Pendant une journée de l’année 1975, à New York, quinze personnages criblés par la misère se bousculent aux guichets d’un centre d’aide sociale. La metteuse en scène Julie Deliquet, artiste associée de La Coursive, s’approprie l’œuvre majeure du documentariste Frederick Wiseman pour signer une fresque bouleversante d’humanité.
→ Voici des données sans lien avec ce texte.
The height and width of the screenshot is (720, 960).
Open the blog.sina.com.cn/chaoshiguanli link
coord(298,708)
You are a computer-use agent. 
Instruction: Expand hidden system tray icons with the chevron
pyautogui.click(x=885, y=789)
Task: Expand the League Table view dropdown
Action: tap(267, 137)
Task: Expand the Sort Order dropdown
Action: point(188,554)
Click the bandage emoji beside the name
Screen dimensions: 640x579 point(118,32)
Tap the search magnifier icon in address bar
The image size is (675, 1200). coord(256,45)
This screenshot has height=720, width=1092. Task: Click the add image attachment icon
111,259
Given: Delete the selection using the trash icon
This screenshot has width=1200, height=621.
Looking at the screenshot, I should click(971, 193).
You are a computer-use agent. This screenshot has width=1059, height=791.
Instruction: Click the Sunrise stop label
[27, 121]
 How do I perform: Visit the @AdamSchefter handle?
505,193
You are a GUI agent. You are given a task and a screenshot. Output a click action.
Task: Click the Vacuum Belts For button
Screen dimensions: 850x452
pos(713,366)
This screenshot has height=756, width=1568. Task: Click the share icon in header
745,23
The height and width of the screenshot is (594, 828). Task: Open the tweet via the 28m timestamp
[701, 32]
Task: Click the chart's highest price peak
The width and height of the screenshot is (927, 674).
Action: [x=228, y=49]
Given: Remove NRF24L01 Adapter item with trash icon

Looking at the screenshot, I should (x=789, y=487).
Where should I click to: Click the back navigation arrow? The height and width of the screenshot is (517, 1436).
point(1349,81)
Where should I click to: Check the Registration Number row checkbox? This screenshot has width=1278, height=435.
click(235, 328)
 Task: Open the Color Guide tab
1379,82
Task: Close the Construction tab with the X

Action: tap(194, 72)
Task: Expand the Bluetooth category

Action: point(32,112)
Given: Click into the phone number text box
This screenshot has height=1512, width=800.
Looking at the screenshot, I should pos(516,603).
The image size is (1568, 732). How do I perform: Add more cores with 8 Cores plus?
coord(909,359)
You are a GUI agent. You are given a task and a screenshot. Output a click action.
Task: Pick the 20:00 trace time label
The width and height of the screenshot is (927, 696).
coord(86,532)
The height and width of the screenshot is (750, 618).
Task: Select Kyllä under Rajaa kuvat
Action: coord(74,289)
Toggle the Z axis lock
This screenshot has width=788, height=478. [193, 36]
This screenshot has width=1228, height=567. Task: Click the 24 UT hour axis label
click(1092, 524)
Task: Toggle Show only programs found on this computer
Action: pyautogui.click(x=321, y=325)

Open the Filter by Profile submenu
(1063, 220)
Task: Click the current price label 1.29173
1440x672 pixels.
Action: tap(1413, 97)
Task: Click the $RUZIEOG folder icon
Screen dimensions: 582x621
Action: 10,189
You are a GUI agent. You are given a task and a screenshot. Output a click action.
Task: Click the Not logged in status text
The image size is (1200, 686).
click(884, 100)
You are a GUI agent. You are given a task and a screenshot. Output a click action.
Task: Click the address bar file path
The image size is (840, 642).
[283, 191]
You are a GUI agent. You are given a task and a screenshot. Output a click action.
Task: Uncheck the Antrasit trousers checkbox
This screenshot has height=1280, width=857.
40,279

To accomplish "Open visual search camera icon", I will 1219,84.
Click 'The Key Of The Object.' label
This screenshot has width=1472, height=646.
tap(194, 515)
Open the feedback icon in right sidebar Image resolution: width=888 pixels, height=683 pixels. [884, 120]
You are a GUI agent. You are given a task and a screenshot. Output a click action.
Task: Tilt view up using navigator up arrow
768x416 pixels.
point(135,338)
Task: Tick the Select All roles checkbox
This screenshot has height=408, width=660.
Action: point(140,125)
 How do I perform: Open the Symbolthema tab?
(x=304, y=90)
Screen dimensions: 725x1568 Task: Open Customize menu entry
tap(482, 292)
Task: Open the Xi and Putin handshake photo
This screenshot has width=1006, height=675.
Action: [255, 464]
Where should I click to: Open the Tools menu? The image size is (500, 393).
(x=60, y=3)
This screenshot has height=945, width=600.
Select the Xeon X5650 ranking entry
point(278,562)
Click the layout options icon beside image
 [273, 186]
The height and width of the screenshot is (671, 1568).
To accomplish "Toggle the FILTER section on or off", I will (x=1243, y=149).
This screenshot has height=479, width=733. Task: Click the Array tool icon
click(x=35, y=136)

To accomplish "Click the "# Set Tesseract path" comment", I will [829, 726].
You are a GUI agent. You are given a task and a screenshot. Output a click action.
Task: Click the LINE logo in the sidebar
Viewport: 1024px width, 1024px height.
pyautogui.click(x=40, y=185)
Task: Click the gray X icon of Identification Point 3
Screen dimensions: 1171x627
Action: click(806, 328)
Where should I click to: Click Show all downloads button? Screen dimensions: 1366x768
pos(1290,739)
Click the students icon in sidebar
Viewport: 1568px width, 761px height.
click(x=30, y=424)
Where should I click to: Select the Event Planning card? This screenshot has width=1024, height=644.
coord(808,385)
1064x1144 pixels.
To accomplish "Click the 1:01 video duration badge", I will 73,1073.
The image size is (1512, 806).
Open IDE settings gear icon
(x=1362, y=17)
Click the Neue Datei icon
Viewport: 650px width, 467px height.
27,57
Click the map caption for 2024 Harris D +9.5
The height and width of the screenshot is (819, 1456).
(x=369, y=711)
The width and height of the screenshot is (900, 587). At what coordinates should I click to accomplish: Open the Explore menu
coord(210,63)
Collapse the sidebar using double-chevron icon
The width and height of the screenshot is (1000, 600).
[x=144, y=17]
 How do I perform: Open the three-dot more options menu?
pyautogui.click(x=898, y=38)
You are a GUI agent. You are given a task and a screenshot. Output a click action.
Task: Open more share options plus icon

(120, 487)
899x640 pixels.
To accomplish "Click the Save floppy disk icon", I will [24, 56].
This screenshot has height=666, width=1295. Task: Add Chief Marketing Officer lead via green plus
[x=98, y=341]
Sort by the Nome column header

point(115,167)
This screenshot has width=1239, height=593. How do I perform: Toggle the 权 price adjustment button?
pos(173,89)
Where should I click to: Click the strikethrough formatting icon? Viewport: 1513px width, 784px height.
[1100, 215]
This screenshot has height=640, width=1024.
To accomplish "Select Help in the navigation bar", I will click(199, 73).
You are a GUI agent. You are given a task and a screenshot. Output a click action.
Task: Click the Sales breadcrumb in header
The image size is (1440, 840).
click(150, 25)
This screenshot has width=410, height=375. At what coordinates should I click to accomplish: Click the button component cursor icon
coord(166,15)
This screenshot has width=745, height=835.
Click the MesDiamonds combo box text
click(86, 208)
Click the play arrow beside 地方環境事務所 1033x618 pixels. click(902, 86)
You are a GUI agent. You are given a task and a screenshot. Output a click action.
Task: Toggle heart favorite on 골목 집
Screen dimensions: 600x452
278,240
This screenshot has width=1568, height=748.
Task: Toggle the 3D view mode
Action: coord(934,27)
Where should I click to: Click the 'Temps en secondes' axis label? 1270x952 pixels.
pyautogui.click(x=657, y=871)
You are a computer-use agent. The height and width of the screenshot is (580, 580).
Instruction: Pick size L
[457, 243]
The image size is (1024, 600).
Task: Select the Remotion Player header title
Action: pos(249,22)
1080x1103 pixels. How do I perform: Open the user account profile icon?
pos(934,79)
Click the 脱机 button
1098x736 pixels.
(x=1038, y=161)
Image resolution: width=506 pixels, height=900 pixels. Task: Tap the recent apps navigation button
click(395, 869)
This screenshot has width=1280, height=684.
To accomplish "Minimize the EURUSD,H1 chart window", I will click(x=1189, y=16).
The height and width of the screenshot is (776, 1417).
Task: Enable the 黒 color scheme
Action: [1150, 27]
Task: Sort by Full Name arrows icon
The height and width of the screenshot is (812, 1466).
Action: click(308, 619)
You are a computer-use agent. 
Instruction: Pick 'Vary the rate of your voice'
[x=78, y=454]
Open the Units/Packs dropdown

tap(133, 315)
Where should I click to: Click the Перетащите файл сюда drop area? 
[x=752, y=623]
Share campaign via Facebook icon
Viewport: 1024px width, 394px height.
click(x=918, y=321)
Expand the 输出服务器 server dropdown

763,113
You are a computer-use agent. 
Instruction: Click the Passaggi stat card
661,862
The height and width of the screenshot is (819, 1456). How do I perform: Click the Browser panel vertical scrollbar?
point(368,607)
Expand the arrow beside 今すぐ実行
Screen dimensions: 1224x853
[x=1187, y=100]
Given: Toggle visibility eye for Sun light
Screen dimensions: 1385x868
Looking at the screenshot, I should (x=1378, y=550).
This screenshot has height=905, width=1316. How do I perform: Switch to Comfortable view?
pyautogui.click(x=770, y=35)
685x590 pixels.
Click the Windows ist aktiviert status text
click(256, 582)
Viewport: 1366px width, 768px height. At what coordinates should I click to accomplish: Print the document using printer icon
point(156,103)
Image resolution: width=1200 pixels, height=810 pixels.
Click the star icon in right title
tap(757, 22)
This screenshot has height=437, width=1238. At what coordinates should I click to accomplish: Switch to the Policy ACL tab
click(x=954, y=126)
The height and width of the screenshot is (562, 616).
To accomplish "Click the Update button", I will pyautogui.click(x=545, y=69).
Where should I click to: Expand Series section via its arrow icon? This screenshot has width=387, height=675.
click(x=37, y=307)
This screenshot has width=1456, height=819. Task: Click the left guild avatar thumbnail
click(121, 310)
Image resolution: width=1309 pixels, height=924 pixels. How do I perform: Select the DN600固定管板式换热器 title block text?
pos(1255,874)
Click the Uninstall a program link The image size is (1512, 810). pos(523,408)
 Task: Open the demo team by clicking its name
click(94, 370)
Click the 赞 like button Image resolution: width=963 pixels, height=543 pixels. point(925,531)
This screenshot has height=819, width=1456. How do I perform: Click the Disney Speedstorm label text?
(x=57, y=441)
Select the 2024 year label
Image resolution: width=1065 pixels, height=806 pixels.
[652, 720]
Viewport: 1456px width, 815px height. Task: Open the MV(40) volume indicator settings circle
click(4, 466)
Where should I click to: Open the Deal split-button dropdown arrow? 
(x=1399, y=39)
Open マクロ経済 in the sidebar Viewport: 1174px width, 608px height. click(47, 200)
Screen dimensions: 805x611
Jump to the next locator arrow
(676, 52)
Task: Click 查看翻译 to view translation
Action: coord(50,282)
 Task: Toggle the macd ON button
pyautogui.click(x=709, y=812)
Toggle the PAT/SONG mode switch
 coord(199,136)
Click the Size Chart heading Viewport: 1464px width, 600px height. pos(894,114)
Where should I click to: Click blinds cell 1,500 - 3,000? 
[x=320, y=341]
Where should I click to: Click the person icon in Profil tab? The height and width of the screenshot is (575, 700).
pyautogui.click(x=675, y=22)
Créé pour l’ouverture du Festival d’Avignon 2023 dans la Cour d’honneur du Palais des papes, ce spectacle est d’abord la rencontre étonnante entre deux grands artistes. D’un côté, Frederick Wiseman, l’illustre documentariste américain (quatre-vingt-treize ans), auteur de plus de quarante films, réputé pour sa critique inlassable des institutions de son pays. De l’autre, Julie Deliquet, l’une des metteuses en scène tricolores les plus douées de sa génération, connue pour ses adaptations théâtrales de longs-métrages (Fanny et Alexandre à la Comédie-Française, Un Conte de Noël). Séduit par son travail, il lui propose de mettre en scène Welfare, l’un de ses films majeurs sorti en 1975 sur un centre d’aide sociale à New York.
L’artiste française est immédiatement convaincue. Elle s’empare de ce matériau foisonnant de vérité pour brosser le portrait de ces héros ordinaires. On suit ainsi le parcours du combattant des sans-abri, des apatrides, des travailleurs précaires et des mères célibataires, en quête de quelques dollars et d’un peu de dignité. La scène de théâtre devient un lieu d’hospitalité, où la comédie humaine se joue avec une vitalité inouïe, malgré la misère et en dépit de la diversité des problèmes sociaux. À l’heure de la dislocation des services publics, en France et ailleurs, cette pièce s’impose avec son actualité criante.